Objective: To investigate the relationship between selenium status and thyroid dysfunction in 3 areas with different iodine intake.
Methods: An epidemiological research was performed in the rural communities of Panshan County (iodine-deficient area) and Zhangwu County (iodine-sufficient area), Liaoning Province, and Huanghua County, Hebei Province (iodine-excessive area). Serum selenium, TSH, FT3 and FT4 levels were examined in 329 patients with thyroid dysfunction (including clinical hypothyroidism, subclinical hypothyroidism, clinical hyperthyroidism and subclinical hyperthyroidism) and 183 normal inhabitants.

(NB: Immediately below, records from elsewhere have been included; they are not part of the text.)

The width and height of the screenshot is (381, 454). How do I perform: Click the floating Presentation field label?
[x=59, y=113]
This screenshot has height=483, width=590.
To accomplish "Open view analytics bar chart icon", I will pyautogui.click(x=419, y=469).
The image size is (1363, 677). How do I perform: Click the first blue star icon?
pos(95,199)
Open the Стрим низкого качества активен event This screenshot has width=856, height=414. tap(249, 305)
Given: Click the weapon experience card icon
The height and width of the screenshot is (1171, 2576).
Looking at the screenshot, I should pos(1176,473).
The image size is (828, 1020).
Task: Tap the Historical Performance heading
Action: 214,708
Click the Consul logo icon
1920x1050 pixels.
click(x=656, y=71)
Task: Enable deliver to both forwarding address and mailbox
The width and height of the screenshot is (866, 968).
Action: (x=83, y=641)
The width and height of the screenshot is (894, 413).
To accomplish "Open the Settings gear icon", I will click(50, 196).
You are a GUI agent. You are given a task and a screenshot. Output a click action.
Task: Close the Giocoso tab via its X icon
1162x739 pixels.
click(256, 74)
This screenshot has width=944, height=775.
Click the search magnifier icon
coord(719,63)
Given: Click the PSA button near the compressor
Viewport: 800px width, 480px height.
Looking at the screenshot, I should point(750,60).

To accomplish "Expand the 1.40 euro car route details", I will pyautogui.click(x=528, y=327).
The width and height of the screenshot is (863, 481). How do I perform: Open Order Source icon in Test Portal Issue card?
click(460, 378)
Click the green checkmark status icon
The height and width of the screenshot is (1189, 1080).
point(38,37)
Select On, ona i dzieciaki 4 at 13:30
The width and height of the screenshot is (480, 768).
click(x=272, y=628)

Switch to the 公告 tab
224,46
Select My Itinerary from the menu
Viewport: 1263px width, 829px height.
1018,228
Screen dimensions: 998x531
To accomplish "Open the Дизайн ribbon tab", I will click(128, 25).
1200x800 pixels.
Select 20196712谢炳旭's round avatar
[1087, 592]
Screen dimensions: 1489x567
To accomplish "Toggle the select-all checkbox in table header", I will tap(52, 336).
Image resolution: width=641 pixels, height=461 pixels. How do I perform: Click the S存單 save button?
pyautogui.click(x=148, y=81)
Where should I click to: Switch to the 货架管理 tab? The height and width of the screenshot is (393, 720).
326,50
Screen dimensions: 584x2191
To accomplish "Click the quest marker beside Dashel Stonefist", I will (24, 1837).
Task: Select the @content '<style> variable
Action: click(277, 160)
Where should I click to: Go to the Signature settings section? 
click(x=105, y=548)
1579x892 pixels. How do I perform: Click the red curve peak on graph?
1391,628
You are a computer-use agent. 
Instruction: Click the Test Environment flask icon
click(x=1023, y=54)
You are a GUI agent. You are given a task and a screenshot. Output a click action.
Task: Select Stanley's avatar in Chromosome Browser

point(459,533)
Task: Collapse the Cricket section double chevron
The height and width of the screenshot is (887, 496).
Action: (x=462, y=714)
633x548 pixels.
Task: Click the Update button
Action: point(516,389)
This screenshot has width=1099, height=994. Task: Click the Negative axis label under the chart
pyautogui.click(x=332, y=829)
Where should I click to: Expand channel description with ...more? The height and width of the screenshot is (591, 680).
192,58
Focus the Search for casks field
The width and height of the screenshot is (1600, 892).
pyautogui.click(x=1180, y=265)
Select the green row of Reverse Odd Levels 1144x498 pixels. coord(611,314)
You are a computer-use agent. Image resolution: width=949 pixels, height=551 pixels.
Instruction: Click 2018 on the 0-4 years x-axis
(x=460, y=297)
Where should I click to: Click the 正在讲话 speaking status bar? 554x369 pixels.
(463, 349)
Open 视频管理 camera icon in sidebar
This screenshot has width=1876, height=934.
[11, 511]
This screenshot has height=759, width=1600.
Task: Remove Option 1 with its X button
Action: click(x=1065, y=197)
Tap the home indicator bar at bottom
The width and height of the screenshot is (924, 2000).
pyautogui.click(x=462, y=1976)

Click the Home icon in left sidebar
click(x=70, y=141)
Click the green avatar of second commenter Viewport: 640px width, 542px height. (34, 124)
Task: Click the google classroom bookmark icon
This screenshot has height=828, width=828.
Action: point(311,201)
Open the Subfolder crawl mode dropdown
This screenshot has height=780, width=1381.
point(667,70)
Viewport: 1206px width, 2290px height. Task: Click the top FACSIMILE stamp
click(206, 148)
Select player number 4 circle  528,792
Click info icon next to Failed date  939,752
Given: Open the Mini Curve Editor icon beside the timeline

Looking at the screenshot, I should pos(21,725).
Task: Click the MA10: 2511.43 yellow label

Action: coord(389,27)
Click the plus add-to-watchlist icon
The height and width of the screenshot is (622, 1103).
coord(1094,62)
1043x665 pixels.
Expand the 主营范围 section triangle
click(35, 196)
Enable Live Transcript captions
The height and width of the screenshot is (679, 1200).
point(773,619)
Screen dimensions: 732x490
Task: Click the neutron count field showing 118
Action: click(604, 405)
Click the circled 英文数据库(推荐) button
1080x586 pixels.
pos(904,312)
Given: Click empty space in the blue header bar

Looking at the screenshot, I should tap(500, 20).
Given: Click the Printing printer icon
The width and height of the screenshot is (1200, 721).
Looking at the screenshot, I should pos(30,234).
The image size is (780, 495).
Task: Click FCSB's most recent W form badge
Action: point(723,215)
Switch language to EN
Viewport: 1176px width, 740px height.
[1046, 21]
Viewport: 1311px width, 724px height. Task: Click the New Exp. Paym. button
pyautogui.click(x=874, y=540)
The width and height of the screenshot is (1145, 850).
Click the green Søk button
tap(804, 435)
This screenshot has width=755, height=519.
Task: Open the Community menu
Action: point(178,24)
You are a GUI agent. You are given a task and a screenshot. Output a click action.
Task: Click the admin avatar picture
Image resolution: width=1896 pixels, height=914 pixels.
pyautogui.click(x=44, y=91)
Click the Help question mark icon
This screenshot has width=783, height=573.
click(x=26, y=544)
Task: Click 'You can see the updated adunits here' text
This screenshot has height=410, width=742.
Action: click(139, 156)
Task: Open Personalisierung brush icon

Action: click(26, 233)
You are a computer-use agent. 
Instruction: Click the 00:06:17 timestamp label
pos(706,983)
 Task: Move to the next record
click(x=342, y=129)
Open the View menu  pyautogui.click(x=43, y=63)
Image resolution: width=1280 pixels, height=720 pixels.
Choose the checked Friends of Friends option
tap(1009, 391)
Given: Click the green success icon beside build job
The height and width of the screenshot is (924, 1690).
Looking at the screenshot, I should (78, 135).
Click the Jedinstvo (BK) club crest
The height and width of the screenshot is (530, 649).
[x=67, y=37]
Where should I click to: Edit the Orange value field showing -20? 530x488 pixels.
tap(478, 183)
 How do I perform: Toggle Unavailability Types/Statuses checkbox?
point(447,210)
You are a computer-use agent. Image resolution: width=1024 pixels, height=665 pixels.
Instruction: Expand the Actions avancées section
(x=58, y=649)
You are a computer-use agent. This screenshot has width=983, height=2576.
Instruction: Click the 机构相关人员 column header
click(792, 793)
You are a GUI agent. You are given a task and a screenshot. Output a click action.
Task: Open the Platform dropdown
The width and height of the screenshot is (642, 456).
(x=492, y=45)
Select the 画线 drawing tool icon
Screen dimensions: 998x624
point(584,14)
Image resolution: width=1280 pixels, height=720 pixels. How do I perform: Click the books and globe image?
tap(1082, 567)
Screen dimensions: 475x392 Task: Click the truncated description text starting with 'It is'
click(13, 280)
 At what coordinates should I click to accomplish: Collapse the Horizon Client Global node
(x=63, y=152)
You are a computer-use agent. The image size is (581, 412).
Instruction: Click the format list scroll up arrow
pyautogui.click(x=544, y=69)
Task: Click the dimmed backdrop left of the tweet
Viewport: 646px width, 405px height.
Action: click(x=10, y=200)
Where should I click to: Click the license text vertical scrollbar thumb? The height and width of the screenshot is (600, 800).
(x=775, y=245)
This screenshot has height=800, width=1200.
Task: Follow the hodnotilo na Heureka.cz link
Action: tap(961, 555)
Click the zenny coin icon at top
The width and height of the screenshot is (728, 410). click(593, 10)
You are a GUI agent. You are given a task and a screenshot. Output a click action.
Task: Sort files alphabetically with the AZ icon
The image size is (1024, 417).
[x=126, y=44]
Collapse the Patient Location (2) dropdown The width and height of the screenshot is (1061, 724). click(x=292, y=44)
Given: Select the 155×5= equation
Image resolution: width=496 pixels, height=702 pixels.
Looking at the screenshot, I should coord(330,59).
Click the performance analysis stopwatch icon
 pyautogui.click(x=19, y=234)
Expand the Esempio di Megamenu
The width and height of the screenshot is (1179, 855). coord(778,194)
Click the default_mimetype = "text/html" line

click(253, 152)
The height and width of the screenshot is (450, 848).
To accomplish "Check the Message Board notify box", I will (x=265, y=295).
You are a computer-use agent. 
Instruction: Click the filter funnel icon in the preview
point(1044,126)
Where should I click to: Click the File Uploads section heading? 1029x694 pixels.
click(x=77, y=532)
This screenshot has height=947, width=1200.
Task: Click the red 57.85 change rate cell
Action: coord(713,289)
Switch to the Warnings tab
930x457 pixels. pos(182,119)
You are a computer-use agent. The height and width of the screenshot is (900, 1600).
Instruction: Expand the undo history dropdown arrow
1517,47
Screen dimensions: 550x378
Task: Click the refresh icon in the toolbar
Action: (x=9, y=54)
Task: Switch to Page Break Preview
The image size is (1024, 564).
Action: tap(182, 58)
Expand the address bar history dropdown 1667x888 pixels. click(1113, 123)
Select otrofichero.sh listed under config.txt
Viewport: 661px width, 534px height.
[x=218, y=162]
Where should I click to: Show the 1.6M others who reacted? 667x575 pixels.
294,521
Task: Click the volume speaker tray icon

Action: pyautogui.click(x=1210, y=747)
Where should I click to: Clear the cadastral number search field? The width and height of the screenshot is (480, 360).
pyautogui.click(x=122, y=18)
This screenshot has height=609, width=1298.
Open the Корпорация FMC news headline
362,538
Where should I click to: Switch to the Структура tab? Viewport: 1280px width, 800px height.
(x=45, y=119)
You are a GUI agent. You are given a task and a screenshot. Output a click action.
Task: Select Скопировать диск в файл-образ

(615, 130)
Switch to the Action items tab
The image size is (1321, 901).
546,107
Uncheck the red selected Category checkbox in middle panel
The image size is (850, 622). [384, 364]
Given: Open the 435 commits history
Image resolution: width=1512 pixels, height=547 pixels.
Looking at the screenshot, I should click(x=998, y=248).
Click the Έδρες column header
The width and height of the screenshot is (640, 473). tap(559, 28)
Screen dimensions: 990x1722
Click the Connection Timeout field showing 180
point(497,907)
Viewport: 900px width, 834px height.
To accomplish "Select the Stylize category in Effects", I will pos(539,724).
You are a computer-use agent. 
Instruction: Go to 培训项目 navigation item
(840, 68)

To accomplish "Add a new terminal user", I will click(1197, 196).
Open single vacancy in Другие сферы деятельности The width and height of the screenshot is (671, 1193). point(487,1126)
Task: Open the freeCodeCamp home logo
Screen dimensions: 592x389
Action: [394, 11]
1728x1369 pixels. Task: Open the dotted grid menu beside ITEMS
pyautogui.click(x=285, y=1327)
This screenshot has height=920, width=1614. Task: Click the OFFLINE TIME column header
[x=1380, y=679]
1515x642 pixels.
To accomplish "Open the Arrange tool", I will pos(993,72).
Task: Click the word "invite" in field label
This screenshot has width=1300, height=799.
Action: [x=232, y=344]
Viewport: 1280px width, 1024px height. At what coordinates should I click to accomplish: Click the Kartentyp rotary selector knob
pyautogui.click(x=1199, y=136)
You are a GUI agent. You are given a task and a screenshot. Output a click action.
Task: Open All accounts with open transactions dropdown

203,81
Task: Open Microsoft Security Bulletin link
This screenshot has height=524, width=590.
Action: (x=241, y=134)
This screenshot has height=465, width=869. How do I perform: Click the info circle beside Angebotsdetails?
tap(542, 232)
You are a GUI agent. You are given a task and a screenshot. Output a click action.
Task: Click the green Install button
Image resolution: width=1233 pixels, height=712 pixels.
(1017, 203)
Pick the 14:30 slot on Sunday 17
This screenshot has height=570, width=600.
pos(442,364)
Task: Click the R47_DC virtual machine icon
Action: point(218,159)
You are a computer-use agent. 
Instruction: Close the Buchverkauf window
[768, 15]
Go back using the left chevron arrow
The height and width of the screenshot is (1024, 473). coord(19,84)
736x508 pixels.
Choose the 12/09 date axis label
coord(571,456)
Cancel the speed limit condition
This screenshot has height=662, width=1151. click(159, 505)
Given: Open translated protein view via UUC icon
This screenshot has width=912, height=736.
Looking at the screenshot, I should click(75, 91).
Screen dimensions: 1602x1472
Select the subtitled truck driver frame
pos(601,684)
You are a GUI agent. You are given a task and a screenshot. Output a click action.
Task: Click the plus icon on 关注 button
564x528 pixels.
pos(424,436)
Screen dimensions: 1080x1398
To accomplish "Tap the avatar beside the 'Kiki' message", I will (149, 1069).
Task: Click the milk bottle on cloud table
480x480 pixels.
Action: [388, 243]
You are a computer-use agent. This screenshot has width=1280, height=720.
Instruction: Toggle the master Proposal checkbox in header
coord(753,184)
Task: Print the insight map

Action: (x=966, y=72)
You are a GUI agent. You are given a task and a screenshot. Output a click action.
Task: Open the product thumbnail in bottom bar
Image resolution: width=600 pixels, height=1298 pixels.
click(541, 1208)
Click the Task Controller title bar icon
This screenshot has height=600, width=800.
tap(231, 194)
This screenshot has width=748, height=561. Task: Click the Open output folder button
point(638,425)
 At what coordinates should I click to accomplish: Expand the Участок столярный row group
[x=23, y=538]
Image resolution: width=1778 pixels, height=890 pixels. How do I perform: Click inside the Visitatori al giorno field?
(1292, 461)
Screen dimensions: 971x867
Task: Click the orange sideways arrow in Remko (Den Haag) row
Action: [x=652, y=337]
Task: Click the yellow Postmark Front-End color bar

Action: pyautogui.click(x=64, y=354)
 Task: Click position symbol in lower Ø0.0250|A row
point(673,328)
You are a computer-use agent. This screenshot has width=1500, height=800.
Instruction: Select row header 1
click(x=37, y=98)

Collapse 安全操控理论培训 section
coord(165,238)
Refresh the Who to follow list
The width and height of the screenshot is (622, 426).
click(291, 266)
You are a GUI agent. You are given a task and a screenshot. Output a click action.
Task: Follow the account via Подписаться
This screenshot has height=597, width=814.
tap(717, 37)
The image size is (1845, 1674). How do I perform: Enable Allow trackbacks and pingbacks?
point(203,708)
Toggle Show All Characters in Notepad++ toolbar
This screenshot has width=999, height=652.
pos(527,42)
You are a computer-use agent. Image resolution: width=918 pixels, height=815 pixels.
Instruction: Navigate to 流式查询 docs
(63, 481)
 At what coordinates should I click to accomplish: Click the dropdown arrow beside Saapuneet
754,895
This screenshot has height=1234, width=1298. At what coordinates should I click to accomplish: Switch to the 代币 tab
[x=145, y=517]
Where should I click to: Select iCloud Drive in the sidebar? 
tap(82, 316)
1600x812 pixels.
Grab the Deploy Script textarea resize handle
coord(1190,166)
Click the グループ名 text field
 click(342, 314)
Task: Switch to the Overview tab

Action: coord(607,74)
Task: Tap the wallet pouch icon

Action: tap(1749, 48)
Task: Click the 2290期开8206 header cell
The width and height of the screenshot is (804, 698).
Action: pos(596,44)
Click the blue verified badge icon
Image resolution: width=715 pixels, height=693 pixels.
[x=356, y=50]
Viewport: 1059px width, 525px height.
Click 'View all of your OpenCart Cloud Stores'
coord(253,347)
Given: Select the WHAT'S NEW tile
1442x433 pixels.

Results: The median serum selenium concentrations in Panshan, Zhangwu and Huanghua were 91.4, 89.1, and 83.2 microg/L respectively. There was no difference in serum selenium levels between the patients with subclinical hypothyroidism, clinical hypothyroidism, and clinical hyperthyroidism and their normal controls. The median serum selenium concentration of the subclinical hyperthyroidism patients was 82.6 microg/L, significantly lower than that of the normal controls (87.3 microg/L). The FT3/FT4 ratio was decreased, the FT4 level was increased in the subclinical hyperthyroidism patients in comparison with the normal controls, and no significant difference in FT3 level was found between them. No significant effect of sex and age was found on serum selenium level of normal inhabitants. In normal controls serum selenium was inversely correlated with serum TSH level, and the subjects with serum selenium < or = 80 microg/L had the median TSH level of 2.10 mU/L, markedly higher than that of the subjects with the serum selenium of 80-100 microg/L (1.29 mU/L) and that of the subjects with the serum selenium of 100 approximately 120 micro g/L (1.28 mU/L). For the thyroid dysfunction patients with positive thyroid auto-antibody (TPOAb) in Zhangwu County, the serum selenium was negatively associated with TPOAb level. The serum selenium level of the TPOAb highly positive group (TPOAb > 600 IU/ml) was 83.6 IU/ml, significantly lower than those of the TPOAb lowly positive group and TPOAb moderately positive group (83.6, 92.9 and 95.6 microg/L respectively).
Conclusion: No obvious effect of selenium status is found on the development of thyroid dysfunction in these three areas. But selenium deficiency can impair thyroid function by means of disturbing thyroid hormone metabolism and decreasing antioxidant ability of the thyroid.